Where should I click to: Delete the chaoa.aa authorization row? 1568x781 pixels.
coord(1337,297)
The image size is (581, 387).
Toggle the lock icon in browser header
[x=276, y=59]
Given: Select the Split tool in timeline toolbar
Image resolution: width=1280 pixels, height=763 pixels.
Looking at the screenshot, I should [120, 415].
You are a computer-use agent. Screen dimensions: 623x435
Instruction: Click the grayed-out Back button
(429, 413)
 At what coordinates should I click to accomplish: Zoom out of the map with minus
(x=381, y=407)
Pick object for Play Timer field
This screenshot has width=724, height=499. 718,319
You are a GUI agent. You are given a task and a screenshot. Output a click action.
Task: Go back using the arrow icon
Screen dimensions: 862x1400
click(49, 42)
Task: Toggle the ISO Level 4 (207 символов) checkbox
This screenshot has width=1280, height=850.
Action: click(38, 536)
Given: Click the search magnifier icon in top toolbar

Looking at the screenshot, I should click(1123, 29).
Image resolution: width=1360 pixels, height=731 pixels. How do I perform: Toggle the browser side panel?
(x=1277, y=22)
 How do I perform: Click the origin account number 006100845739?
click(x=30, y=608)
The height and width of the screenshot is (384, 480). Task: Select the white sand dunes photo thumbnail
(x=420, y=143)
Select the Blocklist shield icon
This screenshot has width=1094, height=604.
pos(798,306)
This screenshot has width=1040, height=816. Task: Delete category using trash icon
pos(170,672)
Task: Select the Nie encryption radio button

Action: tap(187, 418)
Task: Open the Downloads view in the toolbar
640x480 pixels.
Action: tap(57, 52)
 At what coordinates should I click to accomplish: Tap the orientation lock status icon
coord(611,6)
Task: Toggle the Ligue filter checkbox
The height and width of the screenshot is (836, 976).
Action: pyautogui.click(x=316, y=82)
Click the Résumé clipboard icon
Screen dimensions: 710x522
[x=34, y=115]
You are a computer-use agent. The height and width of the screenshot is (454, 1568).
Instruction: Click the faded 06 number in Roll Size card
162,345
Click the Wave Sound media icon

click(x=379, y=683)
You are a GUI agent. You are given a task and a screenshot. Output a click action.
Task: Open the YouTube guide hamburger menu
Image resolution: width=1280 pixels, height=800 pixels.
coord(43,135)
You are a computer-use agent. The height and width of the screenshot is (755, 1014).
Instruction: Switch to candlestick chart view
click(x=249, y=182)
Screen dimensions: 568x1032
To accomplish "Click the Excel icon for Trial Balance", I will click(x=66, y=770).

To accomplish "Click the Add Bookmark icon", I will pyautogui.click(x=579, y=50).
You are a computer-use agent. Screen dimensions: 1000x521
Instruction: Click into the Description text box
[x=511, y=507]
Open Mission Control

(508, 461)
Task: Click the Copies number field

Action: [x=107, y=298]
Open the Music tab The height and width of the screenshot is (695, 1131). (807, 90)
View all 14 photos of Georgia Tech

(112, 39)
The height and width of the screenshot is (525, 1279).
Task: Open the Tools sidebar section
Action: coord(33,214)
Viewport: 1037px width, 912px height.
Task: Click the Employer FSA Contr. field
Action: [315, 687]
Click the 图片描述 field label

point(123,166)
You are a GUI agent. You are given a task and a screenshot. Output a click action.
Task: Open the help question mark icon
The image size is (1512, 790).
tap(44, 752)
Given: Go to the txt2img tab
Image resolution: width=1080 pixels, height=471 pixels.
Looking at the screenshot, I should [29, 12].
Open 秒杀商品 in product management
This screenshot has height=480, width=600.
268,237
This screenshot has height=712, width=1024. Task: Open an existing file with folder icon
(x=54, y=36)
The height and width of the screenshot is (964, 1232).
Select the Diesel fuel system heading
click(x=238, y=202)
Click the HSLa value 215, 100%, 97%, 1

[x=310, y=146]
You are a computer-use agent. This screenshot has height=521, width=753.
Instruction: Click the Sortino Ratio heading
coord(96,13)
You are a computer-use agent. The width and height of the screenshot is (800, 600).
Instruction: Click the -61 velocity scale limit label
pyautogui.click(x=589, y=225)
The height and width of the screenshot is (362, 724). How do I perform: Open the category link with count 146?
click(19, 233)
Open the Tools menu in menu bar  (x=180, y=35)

### TO DO
Copy out each line of the data exactly.

### SOLVED PROBLEM
Where should I click to: Delete the chaoa.aa authorization row? 1568x781 pixels.
coord(1337,297)
The image size is (581, 387).
Toggle the lock icon in browser header
[x=276, y=59]
Given: Select the Split tool in timeline toolbar
Image resolution: width=1280 pixels, height=763 pixels.
Looking at the screenshot, I should [120, 415].
You are a computer-use agent. Screen dimensions: 623x435
Instruction: Click the grayed-out Back button
(429, 413)
 At what coordinates should I click to accomplish: Zoom out of the map with minus
(x=381, y=407)
Pick object for Play Timer field
This screenshot has width=724, height=499. 718,319
You are a GUI agent. You are given a task and a screenshot. Output a click action.
Task: Go back using the arrow icon
Screen dimensions: 862x1400
click(49, 42)
Task: Toggle the ISO Level 4 (207 символов) checkbox
This screenshot has width=1280, height=850.
Action: click(38, 536)
Given: Click the search magnifier icon in top toolbar

Looking at the screenshot, I should click(1123, 29).
Image resolution: width=1360 pixels, height=731 pixels. How do I perform: Toggle the browser side panel?
(x=1277, y=22)
 How do I perform: Click the origin account number 006100845739?
click(x=30, y=608)
The height and width of the screenshot is (384, 480). Task: Select the white sand dunes photo thumbnail
(x=420, y=143)
Select the Blocklist shield icon
This screenshot has width=1094, height=604.
pos(798,306)
This screenshot has width=1040, height=816. Task: Delete category using trash icon
pos(170,672)
Task: Select the Nie encryption radio button

Action: tap(187, 418)
Task: Open the Downloads view in the toolbar
640x480 pixels.
Action: tap(57, 52)
 At what coordinates should I click to accomplish: Tap the orientation lock status icon
coord(611,6)
Task: Toggle the Ligue filter checkbox
The height and width of the screenshot is (836, 976).
Action: pyautogui.click(x=316, y=82)
Click the Résumé clipboard icon
Screen dimensions: 710x522
[x=34, y=115]
You are a computer-use agent. The height and width of the screenshot is (454, 1568).
Instruction: Click the faded 06 number in Roll Size card
162,345
Click the Wave Sound media icon

click(x=379, y=683)
You are a GUI agent. You are given a task and a screenshot. Output a click action.
Task: Open the YouTube guide hamburger menu
Image resolution: width=1280 pixels, height=800 pixels.
coord(43,135)
You are a computer-use agent. The height and width of the screenshot is (755, 1014).
Instruction: Switch to candlestick chart view
click(x=249, y=182)
Screen dimensions: 568x1032
To accomplish "Click the Excel icon for Trial Balance", I will click(x=66, y=770).

To accomplish "Click the Add Bookmark icon", I will pyautogui.click(x=579, y=50).
You are a computer-use agent. Screen dimensions: 1000x521
Instruction: Click into the Description text box
[x=511, y=507]
Open Mission Control

(508, 461)
Task: Click the Copies number field

Action: [x=107, y=298]
Open the Music tab The height and width of the screenshot is (695, 1131). (807, 90)
View all 14 photos of Georgia Tech

(112, 39)
The height and width of the screenshot is (525, 1279).
Task: Open the Tools sidebar section
Action: coord(33,214)
Viewport: 1037px width, 912px height.
Task: Click the Employer FSA Contr. field
Action: [315, 687]
Click the 图片描述 field label

point(123,166)
You are a GUI agent. You are given a task and a screenshot. Output a click action.
Task: Open the help question mark icon
The image size is (1512, 790).
tap(44, 752)
Given: Go to the txt2img tab
Image resolution: width=1080 pixels, height=471 pixels.
Looking at the screenshot, I should [29, 12].
Open 秒杀商品 in product management
This screenshot has height=480, width=600.
268,237
This screenshot has height=712, width=1024. Task: Open an existing file with folder icon
(x=54, y=36)
The height and width of the screenshot is (964, 1232).
Select the Diesel fuel system heading
click(x=238, y=202)
Click the HSLa value 215, 100%, 97%, 1

[x=310, y=146]
You are a computer-use agent. This screenshot has height=521, width=753.
Instruction: Click the Sortino Ratio heading
coord(96,13)
You are a computer-use agent. The width and height of the screenshot is (800, 600).
Instruction: Click the -61 velocity scale limit label
pyautogui.click(x=589, y=225)
The height and width of the screenshot is (362, 724). How do I perform: Open the category link with count 146?
click(19, 233)
Open the Tools menu in menu bar  (x=180, y=35)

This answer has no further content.